RECORDS FOR THE EXERCISE =>
◇ ◇ ◇

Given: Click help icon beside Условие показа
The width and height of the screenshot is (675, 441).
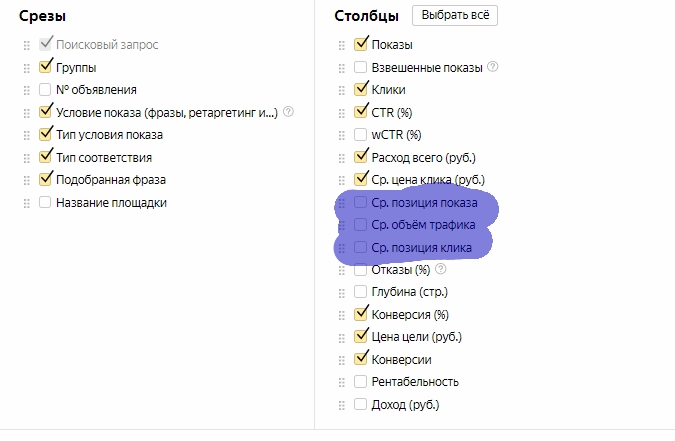Looking at the screenshot, I should pos(288,112).
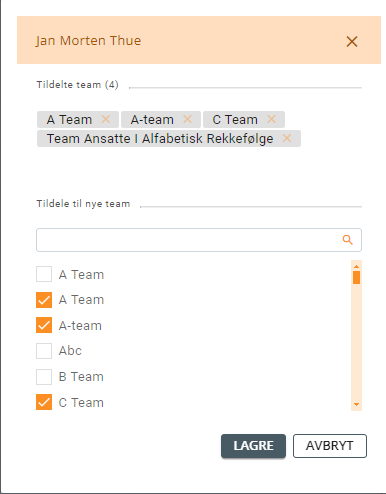Click the LAGRE button
This screenshot has width=386, height=494.
(253, 446)
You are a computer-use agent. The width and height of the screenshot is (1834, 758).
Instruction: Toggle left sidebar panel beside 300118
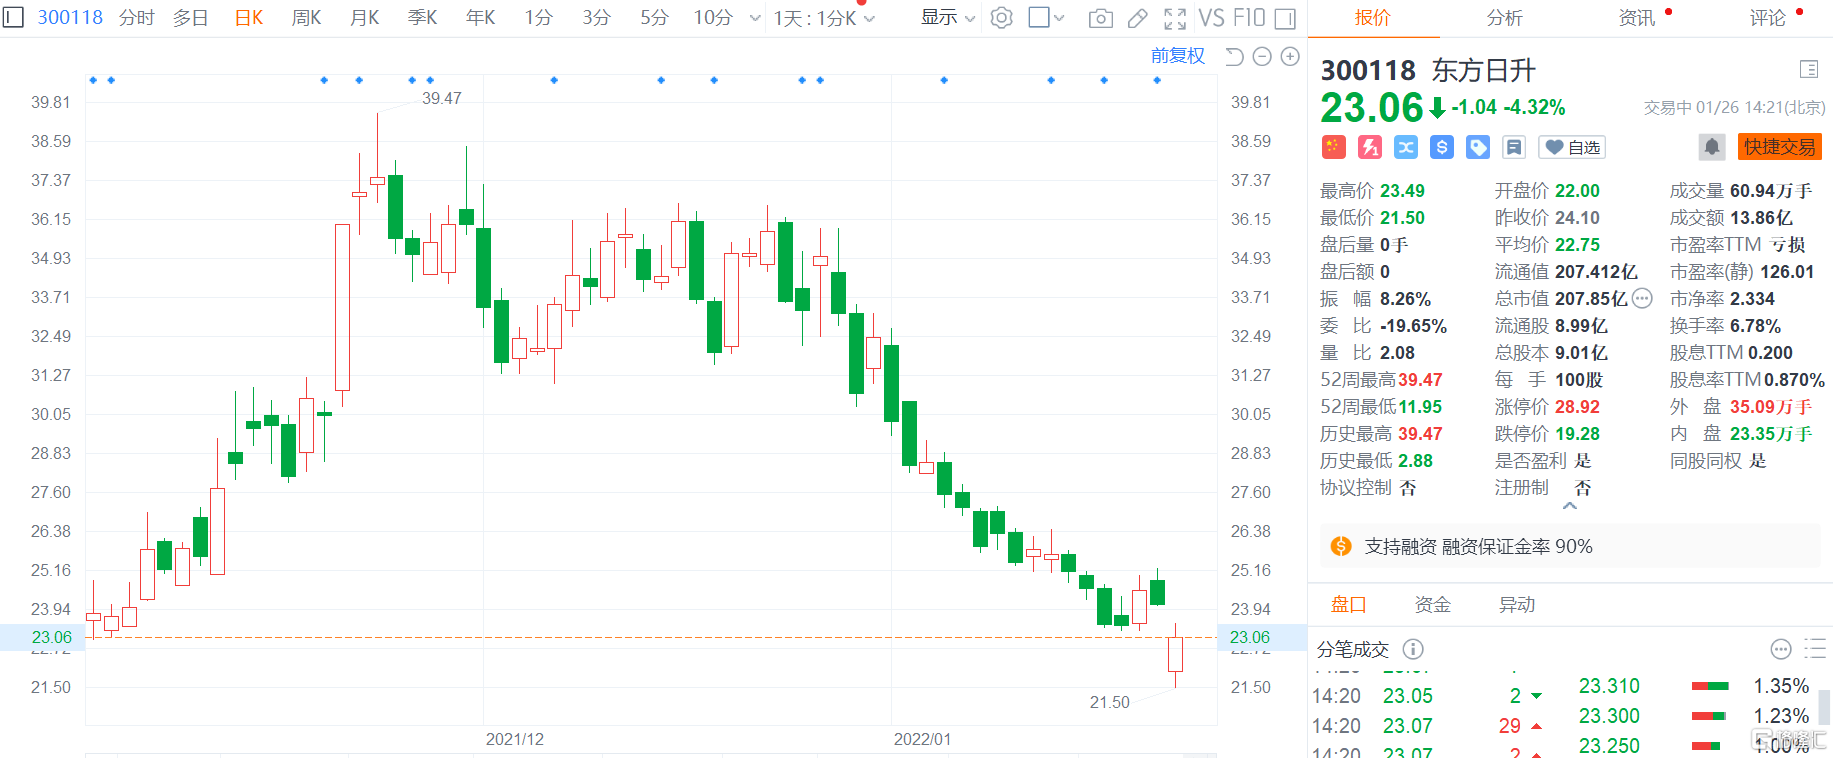pos(13,17)
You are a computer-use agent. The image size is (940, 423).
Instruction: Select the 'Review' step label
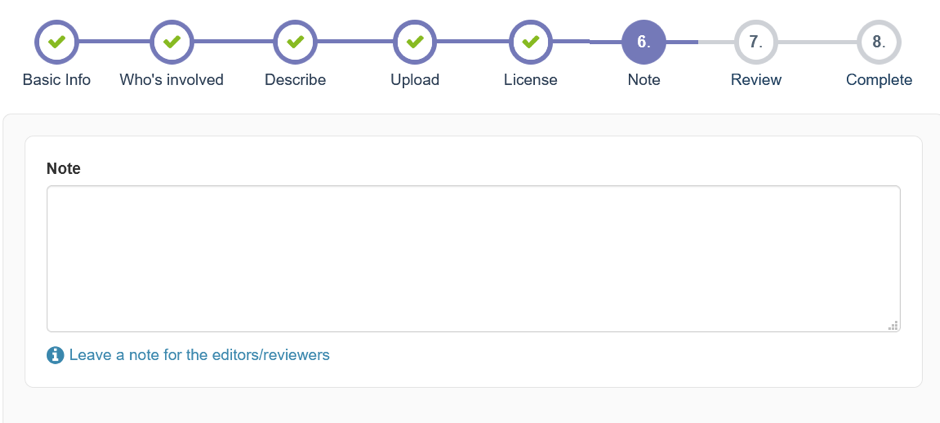[756, 80]
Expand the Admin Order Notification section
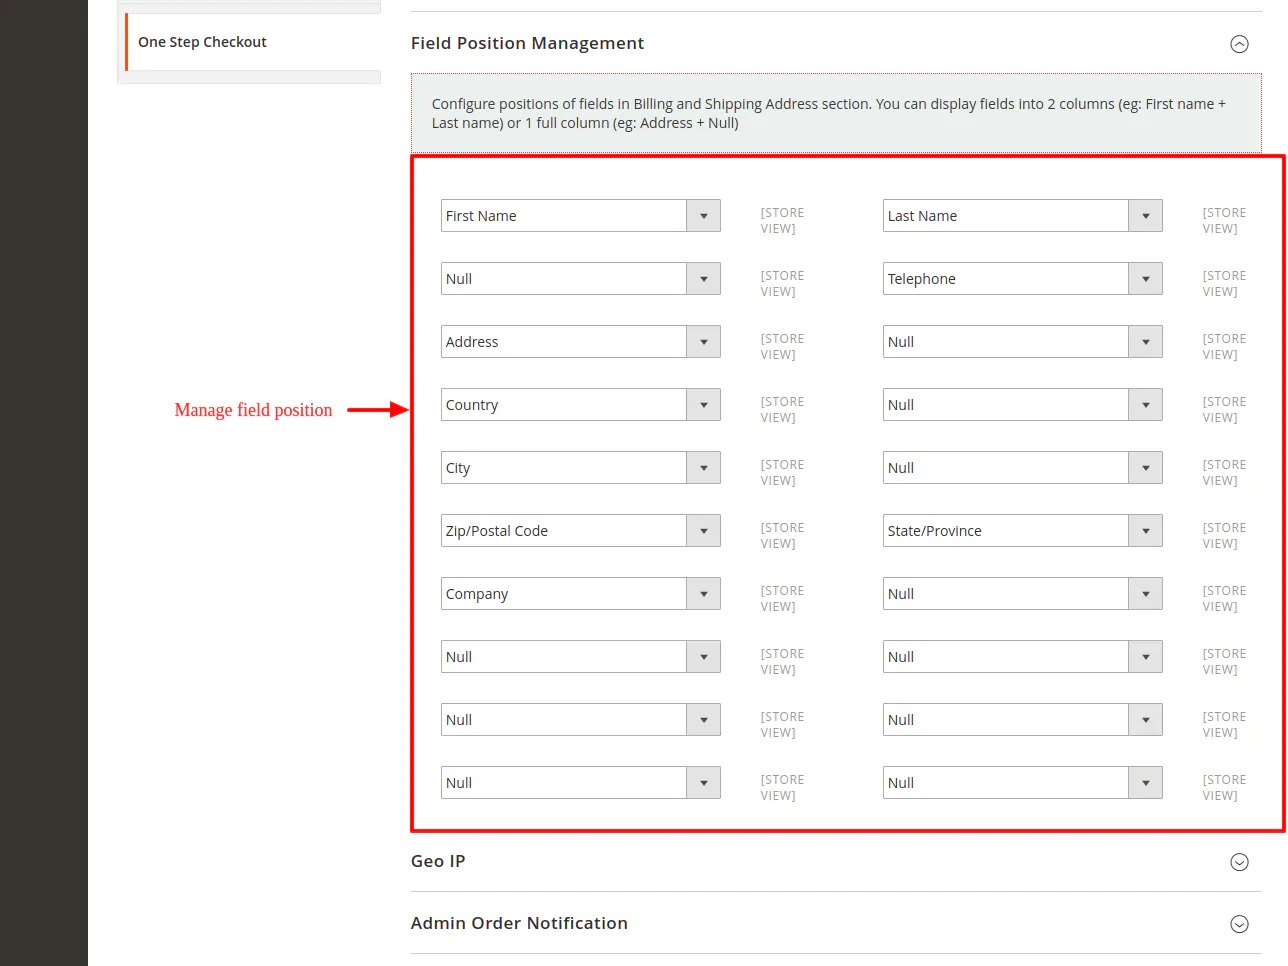Screen dimensions: 1288x966 [x=1239, y=923]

◇ ◇ ◇

WHAT IS NEEDED =>
Each record above must be returned exactly as written, with its pictures omitted.

EXPECTED ANSWER =>
Given: Click help icon beside Условие показа
The width and height of the screenshot is (675, 441).
Looking at the screenshot, I should pos(288,112).
Click the LAGRE button
This screenshot has width=386, height=494.
(253, 446)
You are a computer-use agent. The width and height of the screenshot is (1834, 758).
Instruction: Toggle left sidebar panel beside 300118
pos(13,17)
You are a computer-use agent. The image size is (940, 423).
Instruction: Select the 'Review' step label
[756, 80]
Expand the Admin Order Notification section
Screen dimensions: 1288x966 [x=1239, y=923]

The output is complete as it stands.